→ WHAT TO PRODUCE:
Write each line again exactly as it is, from the opening line of the records below through the one containing "Maniprasad Dakinedi (280, 310)", and add nothing.

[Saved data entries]
──────────

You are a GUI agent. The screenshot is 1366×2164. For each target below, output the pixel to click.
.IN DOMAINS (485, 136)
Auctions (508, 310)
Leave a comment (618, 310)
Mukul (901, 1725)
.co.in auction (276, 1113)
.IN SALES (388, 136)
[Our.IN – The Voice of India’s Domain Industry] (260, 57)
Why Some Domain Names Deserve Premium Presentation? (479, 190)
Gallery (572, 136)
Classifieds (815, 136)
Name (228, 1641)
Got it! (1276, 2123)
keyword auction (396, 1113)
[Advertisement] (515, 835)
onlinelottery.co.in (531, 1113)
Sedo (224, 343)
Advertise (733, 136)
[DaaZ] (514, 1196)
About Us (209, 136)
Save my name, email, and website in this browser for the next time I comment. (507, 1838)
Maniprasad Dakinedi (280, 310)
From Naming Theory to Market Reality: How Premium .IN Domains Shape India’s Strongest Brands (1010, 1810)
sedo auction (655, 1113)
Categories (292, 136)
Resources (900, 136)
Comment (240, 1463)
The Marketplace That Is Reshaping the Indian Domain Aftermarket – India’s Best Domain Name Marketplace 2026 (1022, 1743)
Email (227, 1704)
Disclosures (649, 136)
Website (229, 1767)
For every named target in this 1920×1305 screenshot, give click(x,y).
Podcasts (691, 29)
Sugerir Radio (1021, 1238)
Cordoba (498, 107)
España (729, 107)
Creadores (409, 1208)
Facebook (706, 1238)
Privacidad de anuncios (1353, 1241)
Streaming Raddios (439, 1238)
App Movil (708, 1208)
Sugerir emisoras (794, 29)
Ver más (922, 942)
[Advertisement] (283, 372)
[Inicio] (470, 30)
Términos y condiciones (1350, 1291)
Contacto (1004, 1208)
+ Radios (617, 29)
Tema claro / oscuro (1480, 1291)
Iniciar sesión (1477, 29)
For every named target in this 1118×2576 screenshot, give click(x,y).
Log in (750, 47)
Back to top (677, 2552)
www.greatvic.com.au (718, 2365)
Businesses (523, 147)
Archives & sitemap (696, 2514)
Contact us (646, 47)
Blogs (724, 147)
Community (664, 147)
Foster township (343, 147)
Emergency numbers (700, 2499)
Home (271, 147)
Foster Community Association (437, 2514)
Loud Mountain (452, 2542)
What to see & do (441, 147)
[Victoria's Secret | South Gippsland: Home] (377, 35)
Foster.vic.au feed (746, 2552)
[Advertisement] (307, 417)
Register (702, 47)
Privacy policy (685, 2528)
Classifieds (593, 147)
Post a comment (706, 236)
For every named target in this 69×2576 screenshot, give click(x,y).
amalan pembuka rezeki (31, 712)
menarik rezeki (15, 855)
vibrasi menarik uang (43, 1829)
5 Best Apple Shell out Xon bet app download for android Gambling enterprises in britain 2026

──────────

→ ANSWER SPACE:
You are a GUI agent. The screenshot is 1366×2164. For each target below, output the pixel to click.
.IN DOMAINS (485, 136)
Auctions (508, 310)
Leave a comment (618, 310)
Mukul (901, 1725)
.co.in auction (276, 1113)
.IN SALES (388, 136)
[Our.IN – The Voice of India’s Domain Industry] (260, 57)
Why Some Domain Names Deserve Premium Presentation? (479, 190)
Gallery (572, 136)
Classifieds (815, 136)
Name (228, 1641)
Got it! (1276, 2123)
keyword auction (396, 1113)
[Advertisement] (515, 835)
onlinelottery.co.in (531, 1113)
Sedo (224, 343)
Advertise (733, 136)
[DaaZ] (514, 1196)
About Us (209, 136)
Save my name, email, and website in this browser for the next time I comment. (507, 1838)
Maniprasad Dakinedi (280, 310)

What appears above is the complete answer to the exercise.